NEWS
WAM opens two new exhibitions this summer, on the Big River as "a way of knowing" and documenting urban change, past and present
Artwork by Berenice Abbott and Giovanni Battista Giovanni
(L) Berenice Abbott, Broadway to the Battery from Roof of Irving Trust Co. Building, One Wall Street, 1938, gelatin silver print Museum purchase 1939.29. (R) Giovanni Battista Piranesi, Veduta di Campo Vaccino (View of the Campo Vaccino)

The Weisman Art Museum is pleased to present two new exhibitions opening in June: Capturing Change: The Urban Images of Berenice Abbott and Giovanni Battista Piranesiopening June 3 in the Edith Carlson Gallery; andBimiwetigweyaa — Tcubúhatceh (The Sound the River Makes Flowing Along / The Ripple and Roar of a Flowing Stream), an exhibition-in-progress by artists-in-residence for the Big River Continuum project, Karen Goulet (Ojibwe) and Monique Verdin (Houma), on view in the Target Studio for Creative Collaboration gallery beginning June 1.

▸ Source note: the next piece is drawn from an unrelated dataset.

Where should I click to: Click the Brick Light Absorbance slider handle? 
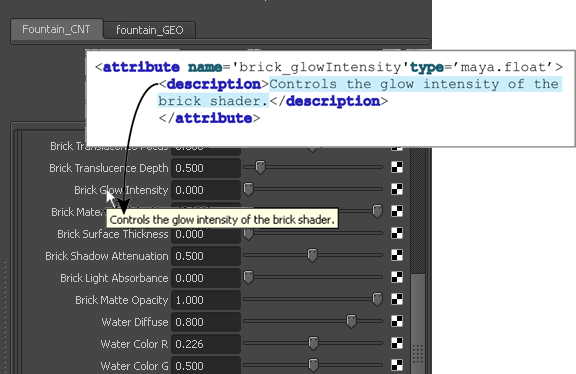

Capturing Change: The Urban Images of Berenice Abbott and Giovanni Battiesta Piranesi

On view June 3 - November 6, 2022 | Edith Carlson Gallery

Capturing Change features works by two artists who documented their cities at key moments of change, offering visual chronicles of urban transformation, recombinations, decay, and renewal. Abbott’s striking photographs of New York City in the 1930s and Piranesi’s intricate etchings of Rome in the eighteenth century both capture the essence of these cities-in-flux, dramatizing the landscape and presenting a palpable feeling of place.

Curated by the Weisman’s 2018-19 O’Brien Fellow Ben Weil, this exhibition is the culmination of his year-long curatorial fellowship, during which he embarked on new research on works in the Weisman’s collection, raising questions and points of connection informed by his areas of interest and expertise. A student of medieval Italian art, Weil puts Piranesi’s gaze in conversation with Abbott’s, though they are far removed from one another in space and time, and in so doing offers a fresh lens on the flux of city life.

For more information >>

At left, details of two textile works by Karen Goulet in fabric and stitchery, quilted squares with yellow and burgundy with butterflies sewn across the middle. At right, a photo of a resident of the LA bayou in black and white, against the background of a map of the river region
(L) Karen Goulet, “When Women Gather,” detail from the Unfinished Business series, 2022. Mixed fibers and stitchery, 11 x 11 in. [2] Karen Goulet, Aerial Memory (detail), 2022. Mixed fibers and stitchery, 11 x 11 in. (R) Monique Verdin, Louisiana Lost Treasure Map : Bayou DuLarge : Janie Luster, 2022. Inkjet print, 36 x 24 in. Images courtesy of the artists.

Bimiwetigweyaa — Tcubúhatceh
The Sound the River Makes Flowing Along (Ojibwe) / The Ripple and Roar of a Flowing Stream (Uma)

On view June 1 - August 21, 2022 | Target Studio for Creative Collaboration

 

It is one thing to know about a river, and yet another altogether to consider the river itself as a way of knowing. The Big River Continuum is a Mississippi-long artist residency exchange that amplifies the interconnectedness of cultures, research, water and land through collaboration between the multimedia artist Karen Goulet (White Earth Ojibwe) from the Mississippi Headwaters region, and social practice artist Monique Verdin (Houma) from the Delta. Over the past three years, the artists have been exchanging visits and having conversations about ways in which the Big River, or Misi Ziibi Headwaters and Delta have been in conversation with each other for thousands of years.

This in-progress exhibition in the Target Studio gallery, organized by guest curator Rebecca Dallinger, showcases the collaborative creative explorations of the artists thus far in the process through works in diverse media, as well as the documentation of their creative collaboration with the partners at the Itasca Biological Station and artists of Northern Minnesota and Yakni Chitto.

For more information >>


ONGOING

B.J.O. Nordfeldt: American Internationalist

On view through July 10, 2022

Bror Julius Olsson Nordfeldt (1878–1955) was a modernist of international reputation. With a renegade spirit that sought novel locations for new artistic inspiration, he lived in or near artist colonies in Provincetown in Massachusetts, Santa Fe in New Mexico, and New Hope in Pennsylvania. This exhibition brings together works from fifteen museum and private collections, including the Metropolitan Museum of Art, The Hirshhorn Museum and Sculpture Garden, the University of New Mexico Art Museum, among others, in one of the most thorough presentations of the artist’s work ever assembled. The retrospective exhibition and the accompanying catalog published by WAM and the University of Minnesota Press are the first scholarly assessment of Nordfeldt in decades.